Europäische Impfwoche: 47 Länder beteiligt

24. April – 1. Mai 2010
Angesichts der wachsenden Nachlässigkeit der Öffentlichkeit in der Europäischen Region in Bezug auf Impfungen machten 47 Länder im Frühjahr 2010 mit einer Vielzahl von Aktivitäten auf die Notwendigkeit von Impfmaßnahmen sowie der Aufrechterhaltung eines hohen Durchimpfungsgrades aufmerksam. Ein besonderer inhaltlicher Schwerpunkt wurde auf Masern und Röteln gelegt.

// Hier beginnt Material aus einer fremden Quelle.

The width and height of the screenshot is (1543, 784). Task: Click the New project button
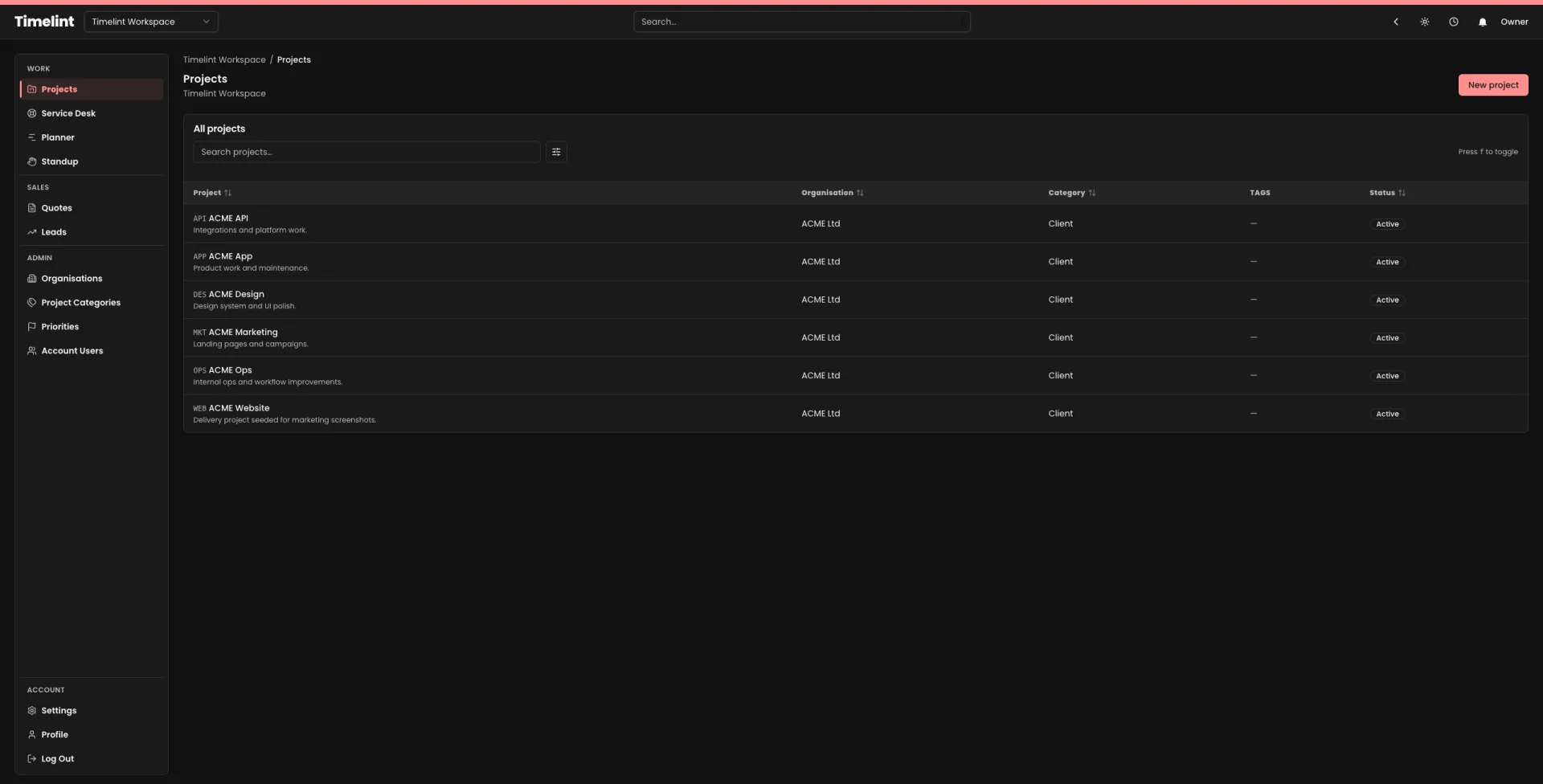[1493, 84]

Partner in der Gesundheitspolitik: WHO-Regionalbüro für Europa und Europäische Kommission unterzeichnen eine gemeinsame Erklärung

13. September 2010
Ziel der Erklärung ist der Ausbau des Grundsatzdialogs und der fachlichen Zusammenarbeit in Gesundheitsfragen. In dem Dokument wird der Rahmen für die Zusammenarbeit zwischen den Partnern in den nächsten fünf Jahren skizziert und werden die Entwicklung gemeinsamer Surveillance-, Warn- und Informationssysteme sowie eine Intensivierung der Zusammenarbeit auf Länderebene in Aussicht gestellt.

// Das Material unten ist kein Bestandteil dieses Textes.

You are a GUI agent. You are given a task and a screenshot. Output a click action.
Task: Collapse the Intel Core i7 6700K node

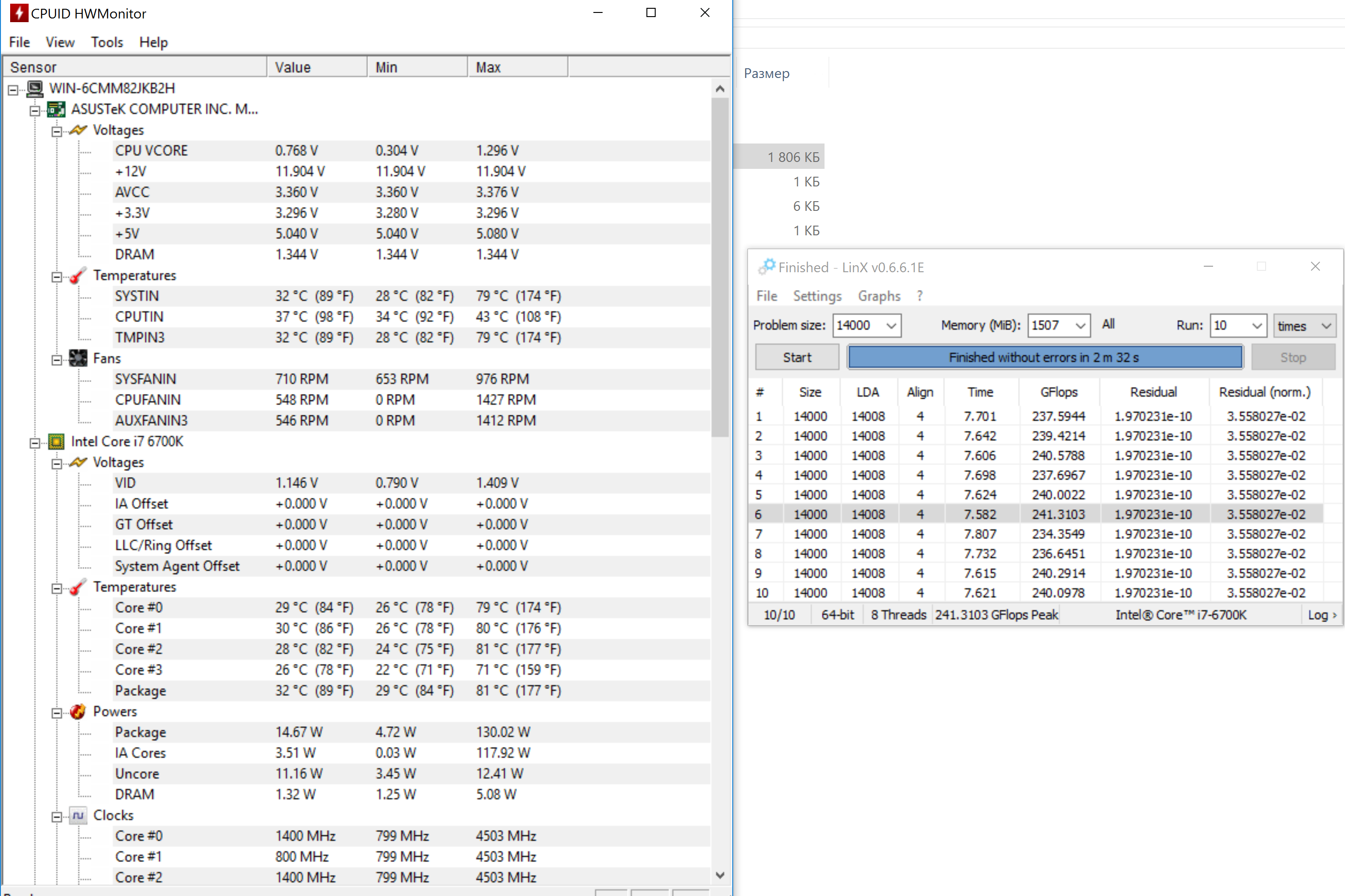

Entwicklung einer neuen europäischen Gesundheitspolitik

13. September 2010
Auf der 60. Tagung des WHO-Regionalkomitees für Europa haben die Mitgliedstaaten und die beteiligten Partnerorganisationen dem Regionalbüro ein starkes und eindeutiges Mandat zur Ausarbeitung der neuen europäischen Gesundheitspolitik „Gesundheit 2020“ erteilt, deren Zielsetzung darin besteht, die Fortschritte bei der Verwirklichung des gesundheitlichen Potenzials der Europäischen Region bis zum Jahr 2020 zu beschleunigen. In diesen Prozess werden die Ergebnisse eines Forschungsprojektes zur systematischen Erfassung gesundheitlicher Benachteiligungen in den 53 Ländern der Europäischen Region einfließen, und an der Ausarbeitung der Politik wird eine Vielzahl verschiedener Akteure beteiligt sein.

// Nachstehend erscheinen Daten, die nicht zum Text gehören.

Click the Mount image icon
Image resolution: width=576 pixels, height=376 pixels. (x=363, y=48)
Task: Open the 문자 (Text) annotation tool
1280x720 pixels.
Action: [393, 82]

Psychische Gesundheit: Ein besseres Leben für Kinder mit geistigen Behinderungen

26. November 2010
Politiker aus den 53 Ländern der Europäischen Region der WHO haben mit Unterstützung von Betroffenen (self-advocates) eine Erklärung unterzeichnet, in der sie ihre Entschlossenheit bekräftigen, das Leben von Kindern und Jugendlichen mit geistigen Behinderungen durch Erweiterung ihres Zugangs zu einer hochwertigen Gesundheitsversorgung zu verbessern. Diese Kinder und ihre Familien sind auf eine wirksame und umfassende Versorgung durch kommunale Einrichtungen angewiesen.

Fünf gesundheitliche Krisensituationen im Jahr 2010

 

Vulkanausbruch auf Island

April
Während sich die Aschewolke über Europa ausbreitete, beriet das WHO-Regionalbüro für Europa die Mitgliedstaaten in Bezug auf Möglichkeiten für eine wirksame Bewältigung der Lage unter dem Gesichtspunkt der öffentlichen Gesundheit und stimmte sich dabei mit seinen Partnerorganisationen ab.

Polioausbruch in Zentralasien

Seit April
Als Tadschikistan einen drastischen Anstieg der Zahl der Fälle von akuter schlaffer Lähmung meldete und eine Untersuchung im Labor bestätigte, dass sie von dem Poliovirus verursacht wurden, entsandte das Regionalbüro ein Expertenteam in das Land, um den Ausbruch zu untersuchen. Seitdem war es den Ländern bei ihren Surveillance-Maßnahmen sowie bei Impfkampagnen auf nationaler und subnationaler Ebene behilflich.

Zivile Unruhen in Kirgisistan

Juni
Nach den Unruhen in Kirgisistan, bei denen über 400 000 Personen von ihren Wohnorten vertrieben wurden, und der nachfolgenden Flüchtlingskrise in Usbekistan hat das Regionalbüro die internationalen Gegenmaßnahmen im Gesundheitsbereich koordiniert und in beiden Ländern Nothilfemaßnahmen eingeleitet.

Giftschlammkatastrophe in Ungarn

Oktober
Ein Expertenteam der WHO besuchte Ungarn, um die von der Regierung durchgeführte Bewertung der potenziellen kurz- und langfristigen Gesundheitsfolgen der Schlammkatastrophe zu unterstützen, von der Anfang Oktober der Westteil des Landes betroffen war.

Überschwemmungen in den Ländern Südosteuropas

Dezember
Während des durch heftige Niederschläge verursachten schweren Hochwassers in mehreren Ländern (Albanien, Bosnien und Herzegowina, Kroatien, Montenegro und Serbien) beobachtete das Regionalbüro die Gesundheitslage ständig und bot seine Unterstützung an, insbesondere bei der Prävention längerfristiger Gesundheitsrisiken für benachteiligte Bevölkerungsgruppen.